The Bush administration's "strategy" on Iraq is to try to get the country to the point where it won't come falling down around our ears the moment we withdraw. If it comes falling down a little later, that's livable (at least for Bush). But the administration has been quite adroit at keeping the war going through actions designed to manipulate the situation here at home: 1) they escalated the war in the wake of the Democratic Party's capturing of the Congress in the 2006 elections, making up the word "surge" as an alternative to the usual "escalation," with the added benefit that they can now announce a reduction of troops that are simply the troops they recently sent in (was this part of the intention all along?). 2) They scheduled Gen. Petreaus's much-anticipated report for the day before the 9/11 anniversary, understanding that the anniversary always boosts support for military action (note also that this is yet another example of waving the bloody shirt of 9/11 to advance the Iraq war). 3) They and their congressional and media proxies have advanced the audacious rhetorical idea that "cutting off funds" literally means leaving Willy and Joe out in a foxhole somewhere without any fresh bullets; as one Republican congresswoman explained the idea on the House floor, the Democrats would tell the troops "You're on your own," a ludicrous notion in reality, but a nice bit of demagoguery. The administration is not very good at running the government, minding the budget, or conducting a realistic foreign policy, but they are really very good at manipulating the American media and public. Maybe that's the lesson that this crowd learned from Vietnam - the lessons that we need to have clear war aims, and that the application of conventional military force can't solve every problem, continue to elude them.

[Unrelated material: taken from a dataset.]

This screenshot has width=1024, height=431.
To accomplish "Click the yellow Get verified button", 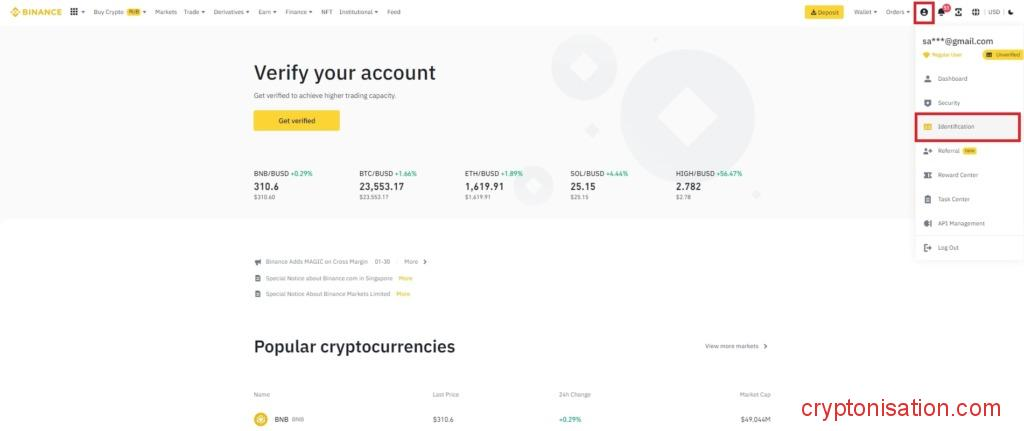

Thursday, September 6, 2007

McCain on the War Train

There are two Republican primary candidates campaigning as pro-war candidates: Rudy Giuliani and John McCain. Giuliani has come as far as he has because he has been the candidate of the hard-core pro-war vote, right wing voters who otherwise wouldn't think of supporting the pro-choice, pro-gun control New York politician, but who also despise McCain (for what seem to me, anyway, to be somewhat vague reasons of personality). But as a perception grows that the end of the Iraq adventure might not be as catastrophic as it has long appeared that it would be, Republicans who see themselves as moderates may feel that they can support a foreign-policy hawk after all. Those voters might start to lift McCain's numbers. That in turn could be the beginning of a process that will sink Giuliani (with McCain and Thompson pulling off his voters from two directions). And the sad fact is, if the Americans manage a significant withdrawal from Iraq, an ensuing major catastrophe for the Iraqi people might not sink the American politicians identified as gung-ho back home. Can you spell "vietnamization"? (And note that all of this errant speculation is a function of the Republican primary continuing to be wide, wide open.)

Monday, September 3, 2007

Waiting for Fred

When did people start announcing their upcoming announcements that they would be running for President? We are now awaiting with not-so-bated breath former Senator Fred Thompson's announcement of his candidacy. I imagine someone told us two weeks ago that last week he would announce that he was announcing next week. What this illustrates is the thinness of the Republican field. Any number of credible Republican candidates are sitting this one out. With all due respect, someone like Fred Thompson - a TV actor who served out one undistinguished term in the Senate - isn't someone who can keep the world on the edge of its seat waiting to see what the great man will do. Not that someone of his stature can't run for President. A lot of prominent Democrats decided not to try in 1992, and a young Arkansas governor ambled out to seize the brass ring. But such a candidate needs to run with heart and soul, needs to get up on the table and shout it out, not play coy games about "testing the waters." The fact that so many Republicans are willing to start gearing up for this mediocre savior speaks volumes. Anyone who thinks he would stand a chance against the Clintons is doubly deluded: about him and about them.